— EXERCICES —
1) Indiquez si chacune des affirmations suivantes concorde avec l'extrait sur l'affaire Masson, en répondant par oui ou par non et en citant textuellement les mots décisifs. (a) Masson a confirmé au Chicago Daily News ses contacts avec Schellenberg en septembre 1945. (b) L'enquête administrative a abouti à une condamnation du colonel. (c) Selon l'auteur, Masson était forcément conscient de son rôle d'agent.
2) Poursuivez l'extrait sur l'affaire Masson en reprenant juste après sa dernière phrase.

— PAGE —
___

Dans la bio que Carl Laske a consacrée au financier nazi François Genoud, il aborde ses relations avec des hommes de l'ombre. Parmi eux, le chef du SR suisse, Masson et celui du SD, Schellenberg. Ces liens suscitent une digression intéressante. Si on suit l'auteur, Schellenberg aurait habilement manipulé le colonel helvétique du SR pour en faire un agent - pas forcément conscient de son rôle - dans la toile du renseignement nazi. Bref, c'est le manipulateur manipulé ! Le colonel Roger Masson (...), fort compromis dans la manipulation des sympathisants de l'Allemagne, a commis l'imprudence de confirmer le 21 septembre 1945 au Chicago Daily News ses contacts avec Walter Schellenberg (...) dès 1942. L'"affaire Masson" débute. Deux députés demandent et obtiennent l'ouverture d'une information. Le 23 octobre, une enquête administrative est ouverte (...).Elle conclura au non-lieu quelques mois plus tard, mais mettra un terme à la carrière du colonel. (p.88)

___

[Entrées enregistrées]
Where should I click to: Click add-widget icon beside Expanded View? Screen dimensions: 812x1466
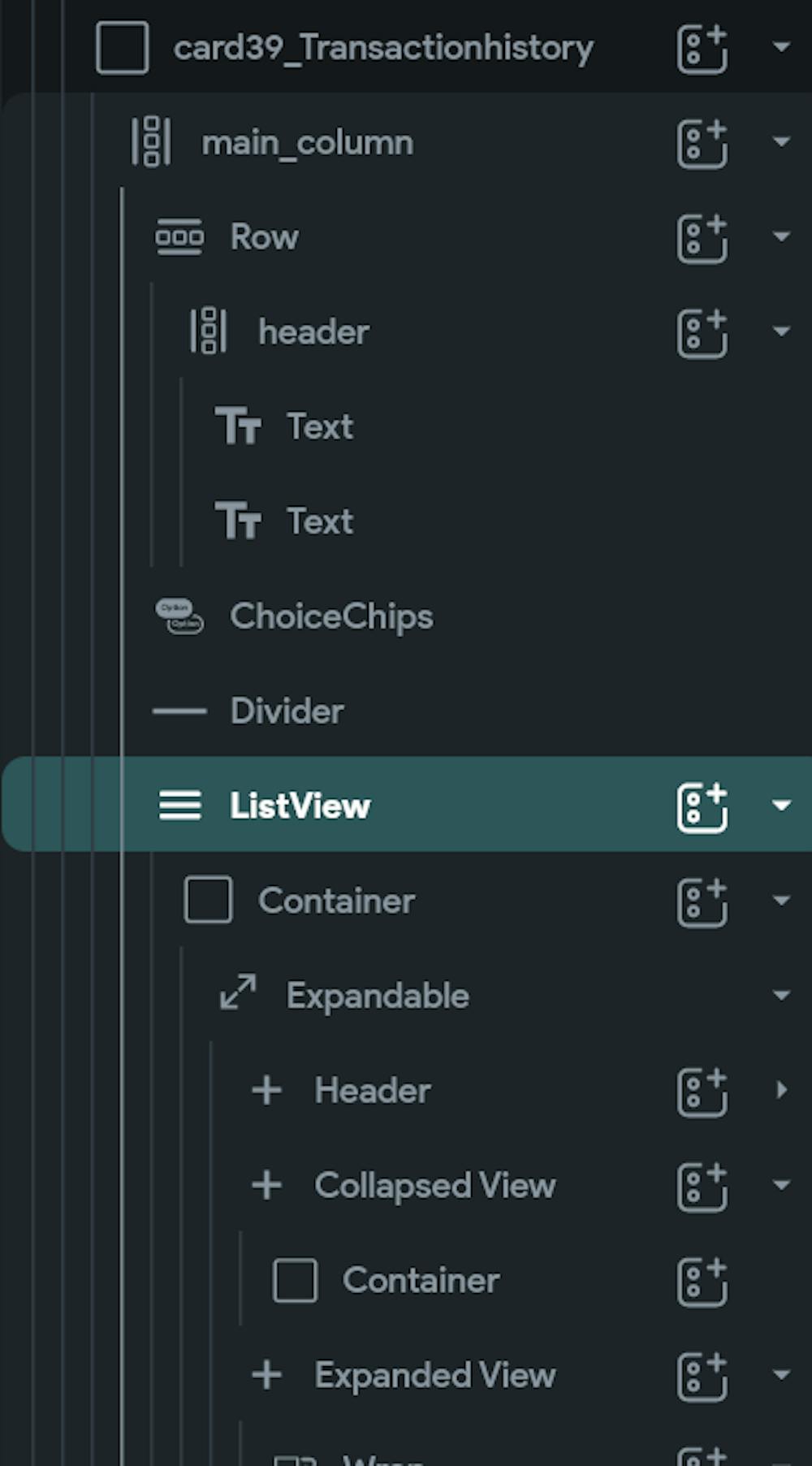702,1377
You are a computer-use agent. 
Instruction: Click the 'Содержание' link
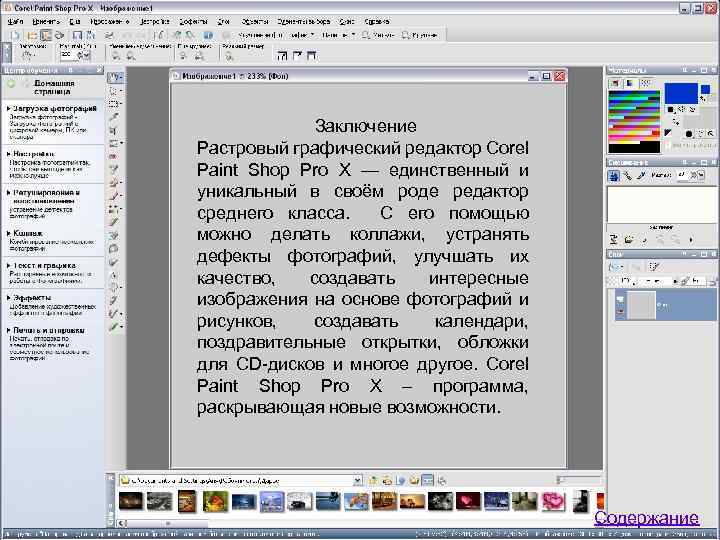pyautogui.click(x=646, y=518)
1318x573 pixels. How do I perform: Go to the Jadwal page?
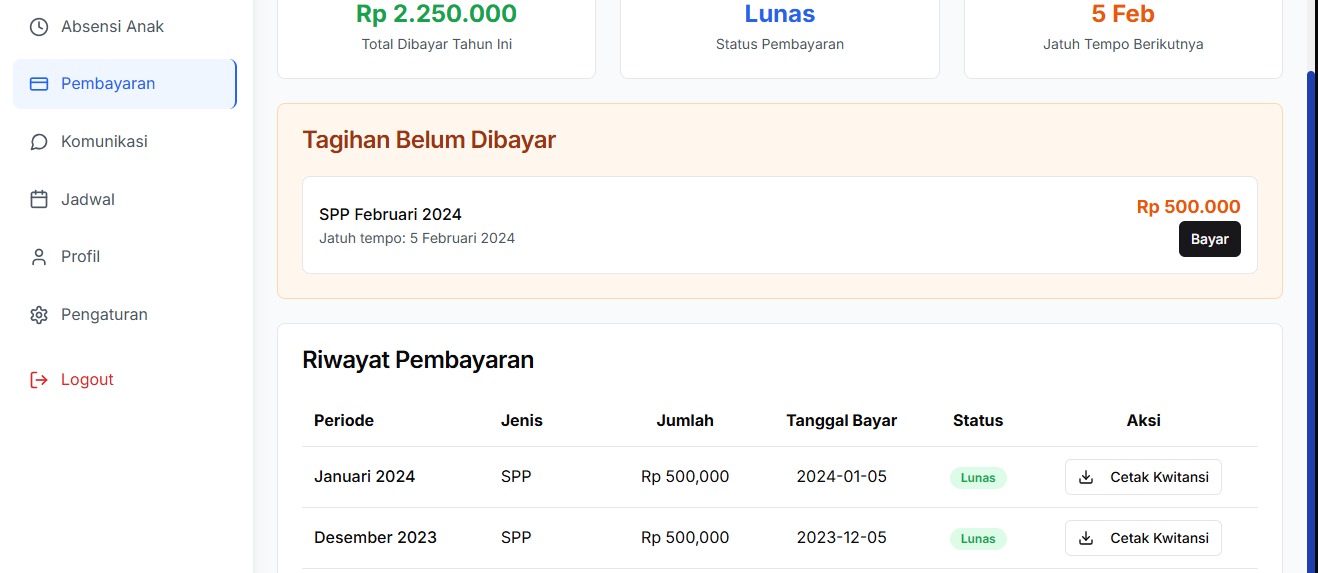[88, 200]
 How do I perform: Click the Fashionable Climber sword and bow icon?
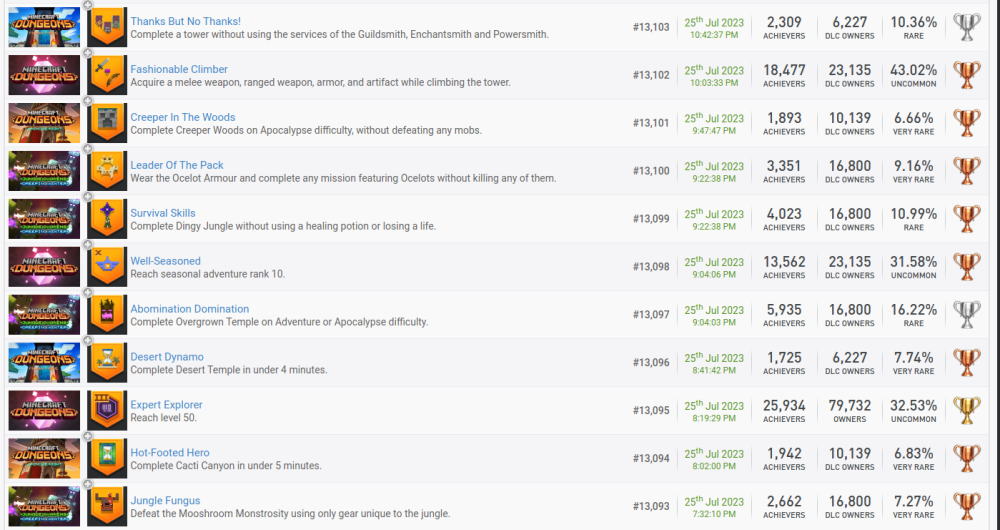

___

— CORRIGÉ PAR EXERCICE —
1)
(a) Oui : « a commis l'imprudence de confirmer le 21 septembre 1945 au Chicago Daily News ses contacts avec Walter Schellenberg ».
(b) Non : « Elle conclura au non-lieu quelques mois plus tard ».
(c) Non : « pas forcément conscient de son rôle ».

2)
On sait que Masson resta en contact amical avec Schellenberg. Témoin à décharge à son procès (Nuremberg), il l'aida, une fois en Suisse, à être soigné par un médecin de la ville de Romont dans la canton de Fribourg. Et Laske ajoute :
Les historiens s'interrogent encore sur leur collaboration. Masson se défendit en arguant qu'il avait utilisé Schellenberg pour déjouer les menaces d'invasion de la Suisse par l'Allemagne. Plus vraisemblablement, comme l'explique l'historien Daniel Bourgeois, le chef du SD a laissé croire au patron du SR suisse qu'il avait réussi à faire abandonner un projet d'invasion de la Suisse à l'étude en janvier-mars 1943. On sait à présent qu'un tel projet n'a jamais existé. Et qu'il n'était peut-être qu'un piège destiné à faire tomber les informateurs suisses, ou un hameçon pour le seul colonel Masson.
En revanche, et c'est important, le biographe écrit que selon plusieurs auteurs, le chef du SD a obtenu de Masson le démantèlement du réseau soviétique Rado à Genève en 1943.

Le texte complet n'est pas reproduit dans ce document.